Re: [RFC PATCH for 4.21 01/16] rseq/selftests: Add reference counter to coexist with glibc

From: Szabolcs Nagy
Date: Thu Oct 11 2018 - 12:23:07 EST


On 11/10/18 16:13, Mathieu Desnoyers wrote:
> ----- On Oct 11, 2018, at 6:37 AM, Szabolcs Nagy Szabolcs.Nagy@xxxxxxx wrote:
>
>> On 10/10/18 20:19, Mathieu Desnoyers wrote:
>>> In order to integrate rseq into user-space applications, add a reference
>>> counter field after the struct rseq TLS ABI so many rseq users can be
>>> linked into the same application (e.g. librseq and glibc).
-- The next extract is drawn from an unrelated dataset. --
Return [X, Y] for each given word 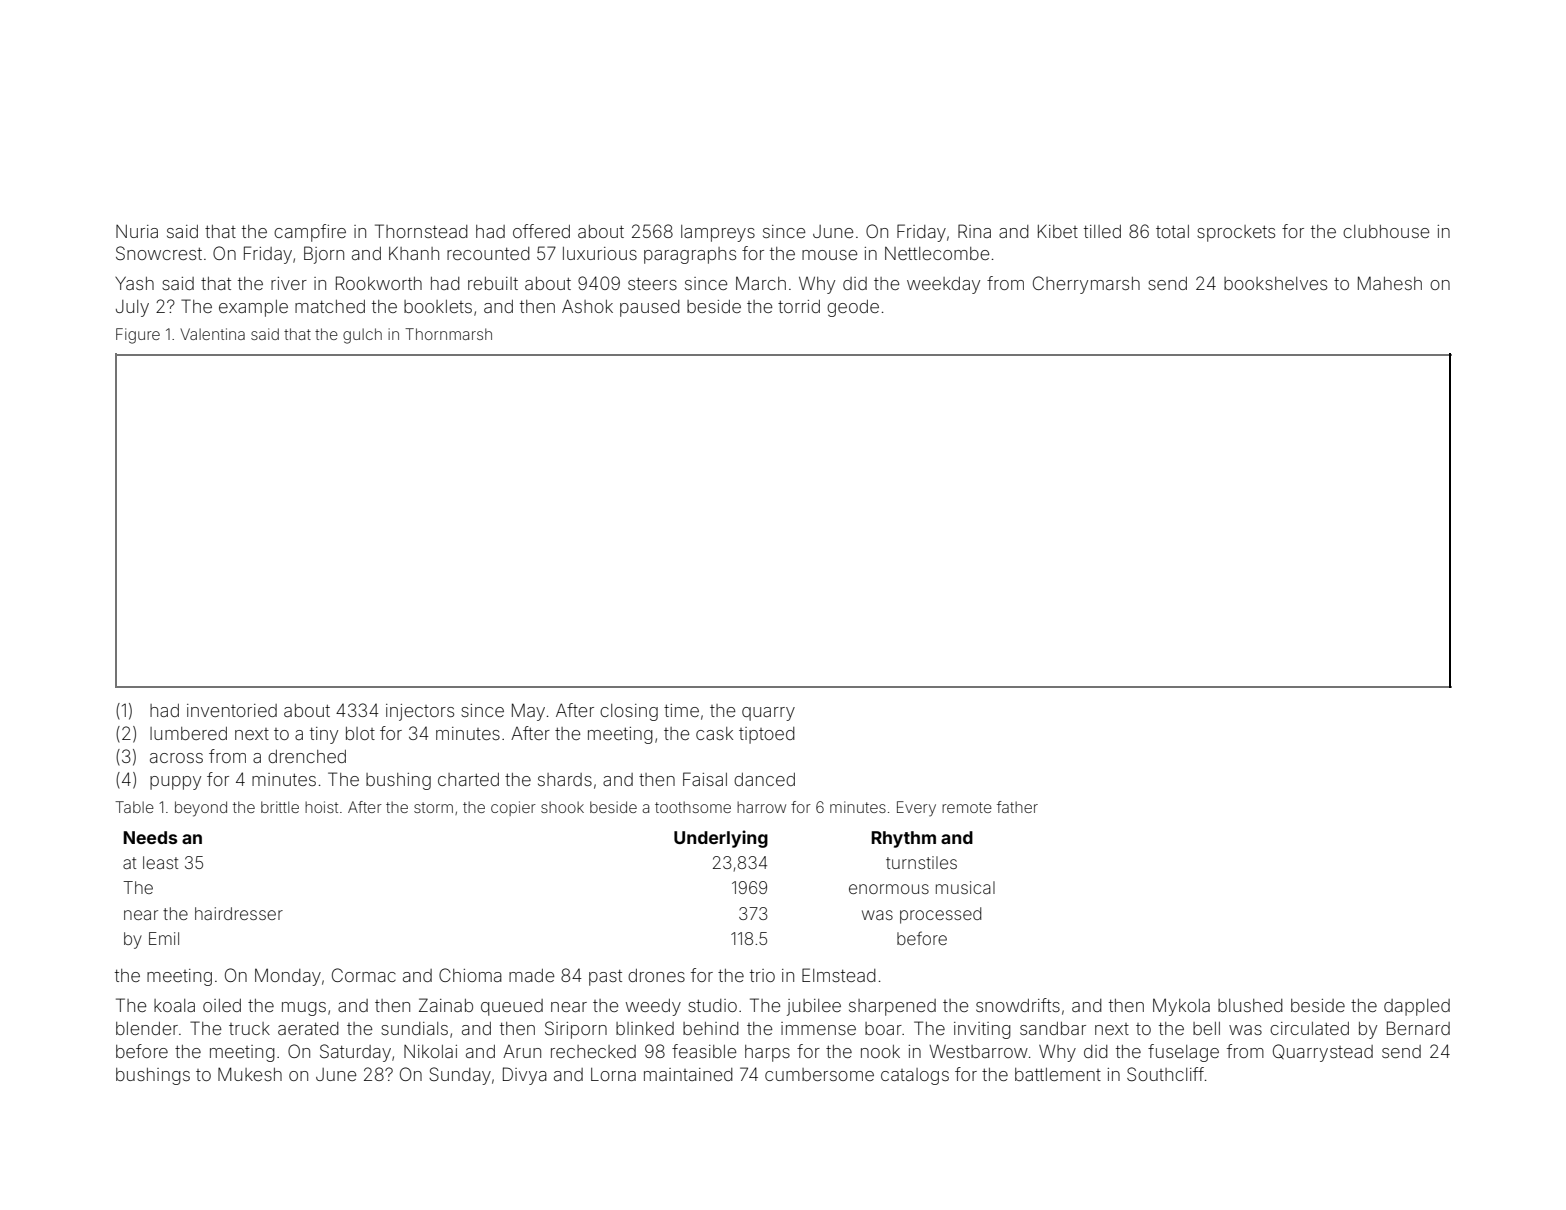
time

The
>>> reference count ensures that rseq syscall registration/unregistration
>>> happens only for the most early/late user for each thread, thus ensuring
>>> that rseq is registered across the lifetime of all rseq users for a
>>> given thread.
>> ...
>>> +__attribute__((visibility("hidden"))) __thread
>>> +volatile struct libc_rseq __lib_rseq_abi = {
>> ...
>>> +extern __attribute__((weak, alias("__lib_rseq_abi"))) __thread
>>> +volatile struct rseq __rseq_abi;
>> ...
>>> @@ -70,7 +86,7 @@ int rseq_register_current_thread(void)
>>> sigset_t oldset;
>>>
>>> signal_off_save(&oldset);
>>> - if (refcount++)
>>> + if (__lib_rseq_abi.refcount++)
>>> goto end;
>>> rc = sys_rseq(&__rseq_abi, sizeof(struct rseq), 0, RSEQ_SIG);
>>
>> why do you use a local refcounter instead of the __rseq_abi one?
>
> There is no refcount in struct rseq (the ABI between kernel and user-space).
> The registration refcount was part of an earlier version of the rseq system call,
> but we decided against keeping it in the kernel.
>
> So I'm adding one _after_ struct rseq, purely to allow interaction between
> various user-space components (program/libraries).
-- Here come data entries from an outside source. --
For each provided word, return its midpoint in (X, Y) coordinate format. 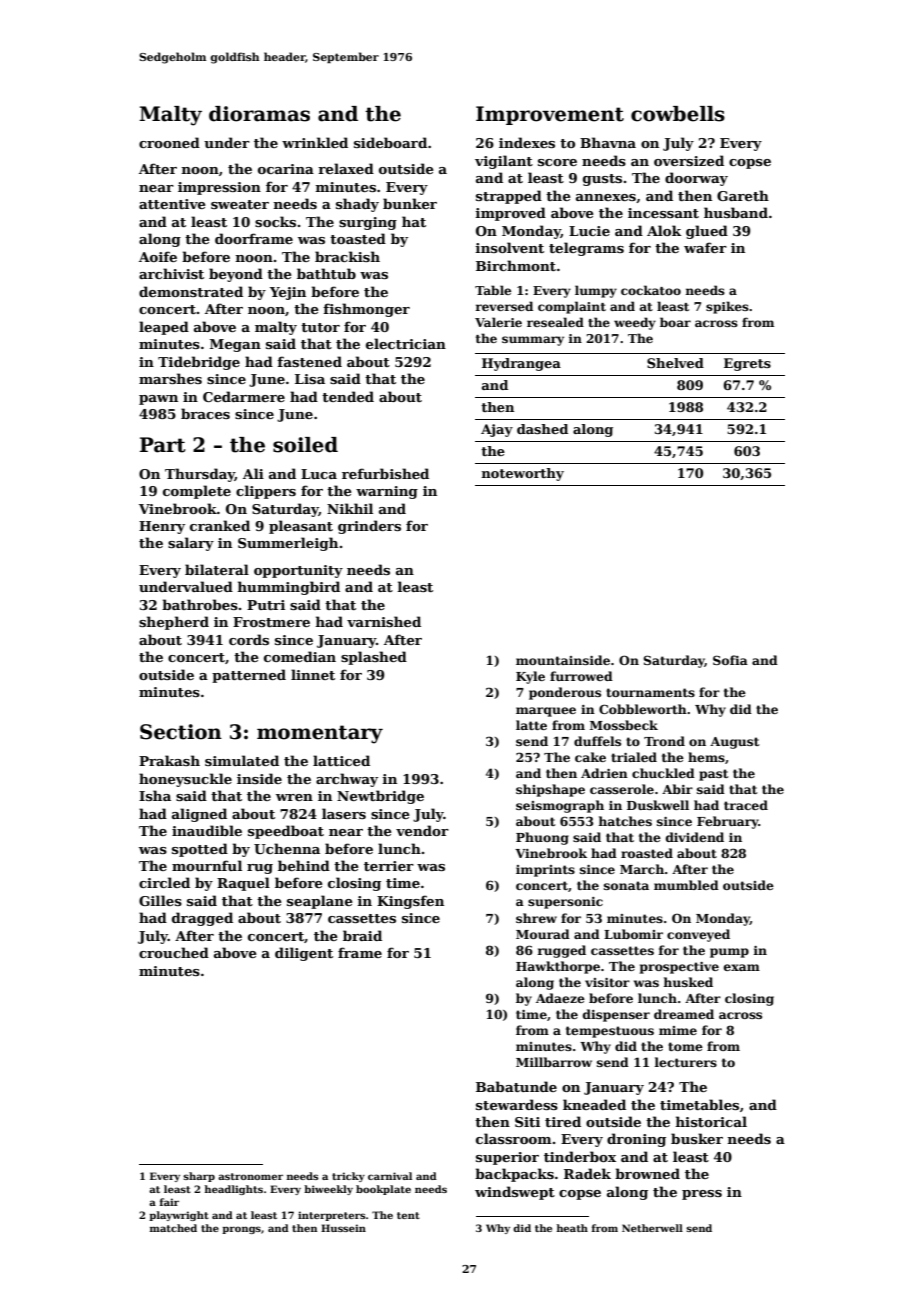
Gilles (160, 900)
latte (531, 725)
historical (711, 1121)
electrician (406, 343)
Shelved (675, 363)
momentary (320, 734)
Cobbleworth (643, 709)
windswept (515, 1193)
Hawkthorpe (558, 967)
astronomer (250, 1176)
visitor (607, 982)
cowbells (678, 114)
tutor (320, 327)
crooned (169, 142)
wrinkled (315, 142)
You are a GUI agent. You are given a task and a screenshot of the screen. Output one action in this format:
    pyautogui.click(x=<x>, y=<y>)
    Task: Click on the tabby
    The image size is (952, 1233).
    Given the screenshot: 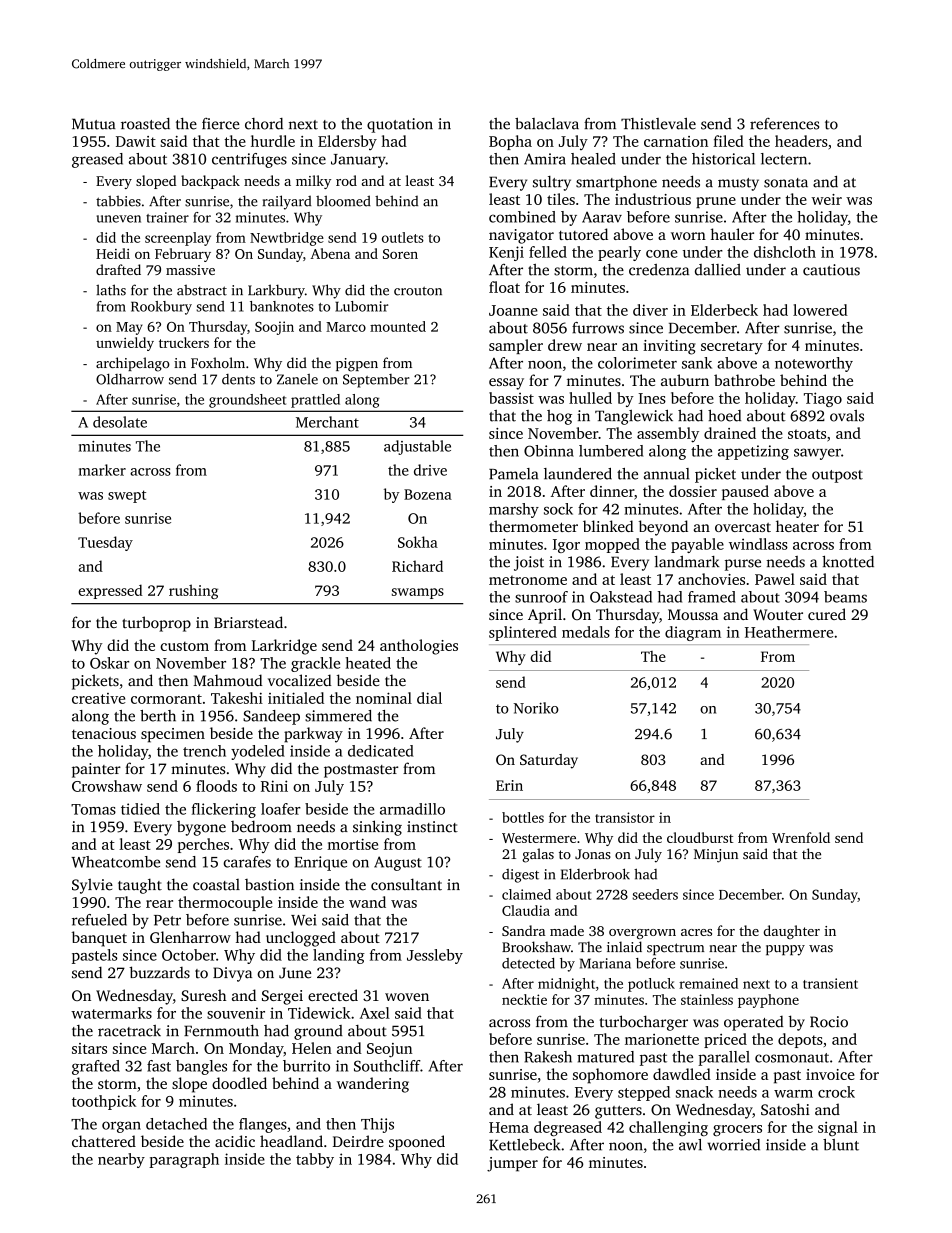 What is the action you would take?
    pyautogui.click(x=315, y=1160)
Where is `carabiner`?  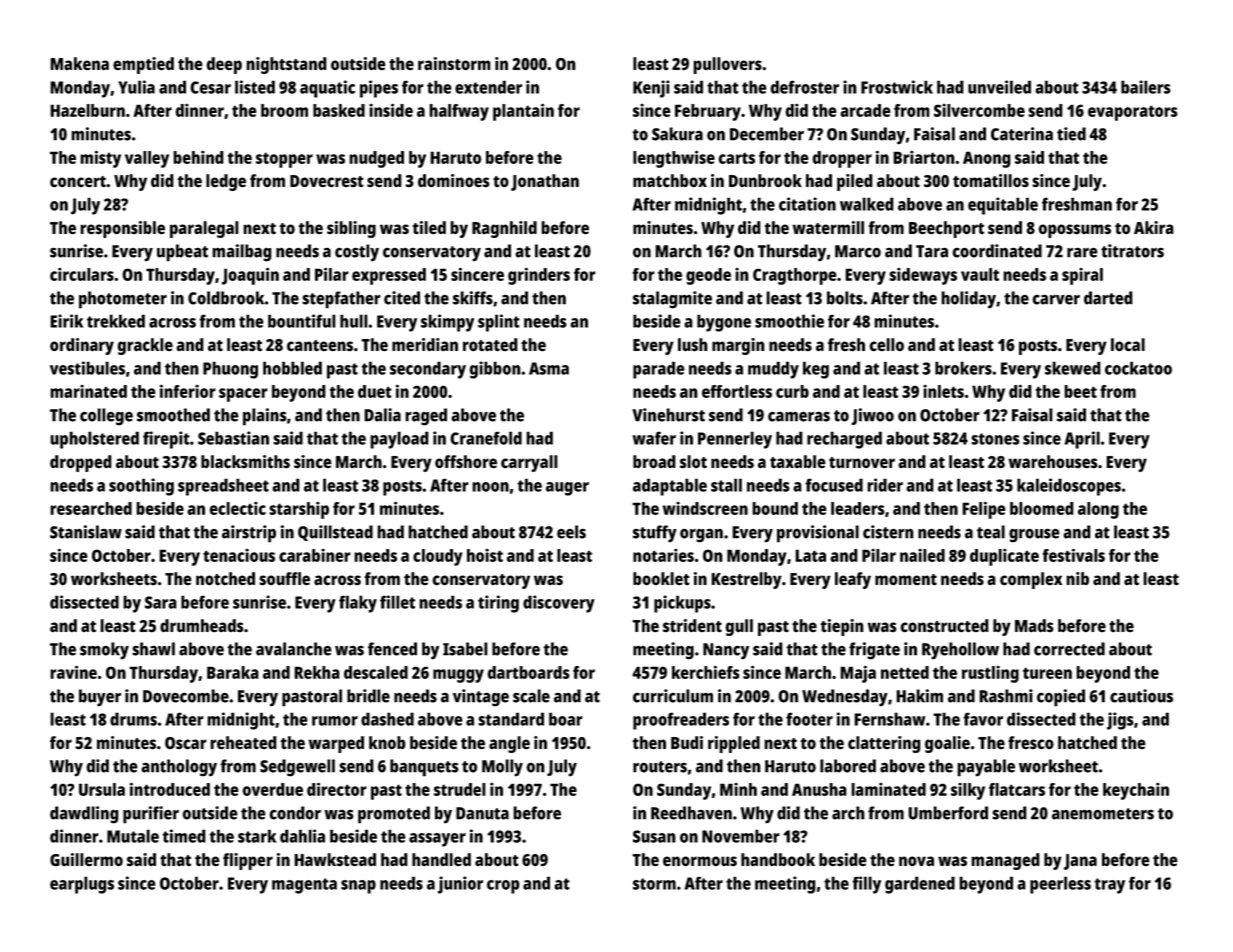
carabiner is located at coordinates (315, 555).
then all those components must use the same

rseq_register_current_thread
rseq_unregister_current_thread

functions and not call the syscall on their own.

in which case the refcount could be a static __thread variable.
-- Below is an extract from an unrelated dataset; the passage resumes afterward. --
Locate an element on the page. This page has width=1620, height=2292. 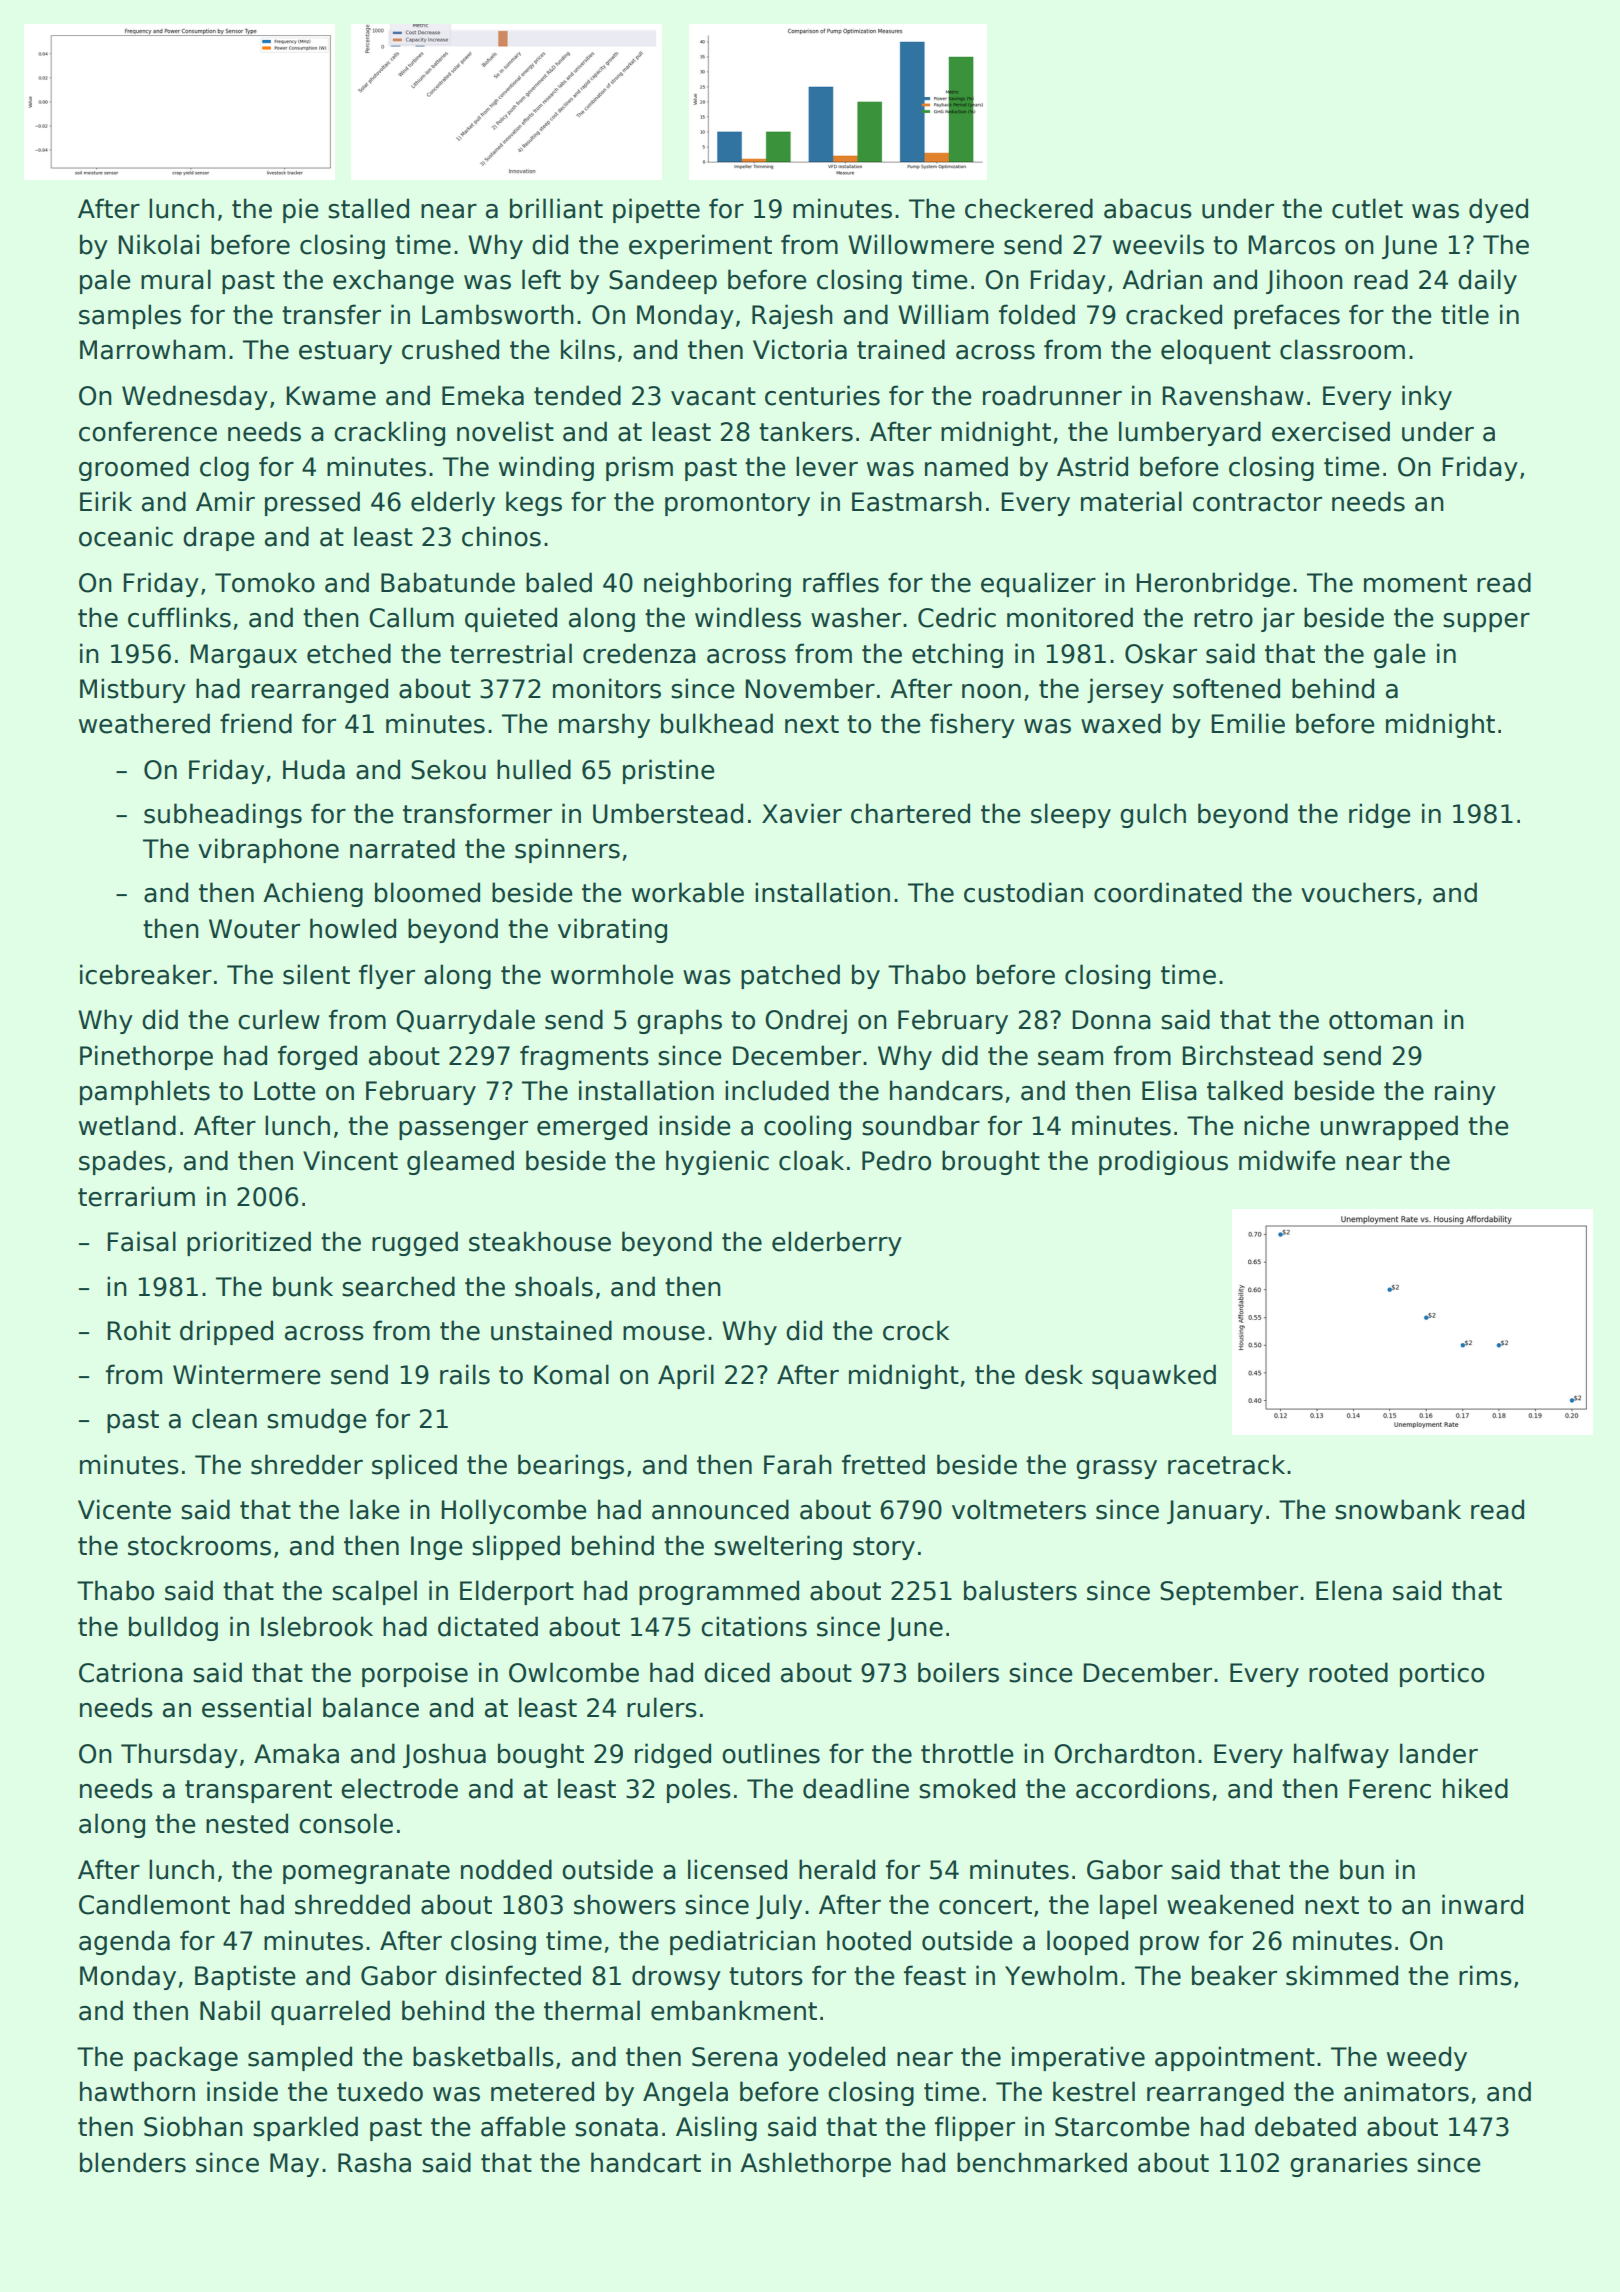
voltmeters is located at coordinates (1019, 1509).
but it's in a magic struct that's called "abi" which is confusing,
the counter is not abi, it's in a hidden object.

>> what prevents calling rseq_register_current_thread more than 4G times?
>
> Nothing. It would indeed be cleaner to error out if we detect that refcount is at
> INT_MAX. Is that what you have in mind ?

yes

>> why cant the kernel see that the same address is registered again and succeed?
>
> It can, and it does. However, refcounting at user-level is needed to ensure
> the registration "lifetime" for rseq covers its entire use. If we have two libraries
> using rseq, we end up with the following scenario:
>
> Thread 1
>
> libA registers rseq
> libB registers rseq
> libB unregisters rseq
> libA uses rseq -> bug! it's been unregistered by libB.
> libA unregisters rseq -> unexpected, it's already been unregistered.
>
> same applies if libA unregisters rseq before libB (and libB try to use rseq
> after libA has unregistered).
>
> The refcount in user-space fixes this.

i see.

> Thoughts ?
>
> Thanks,
>
> Mathieu
>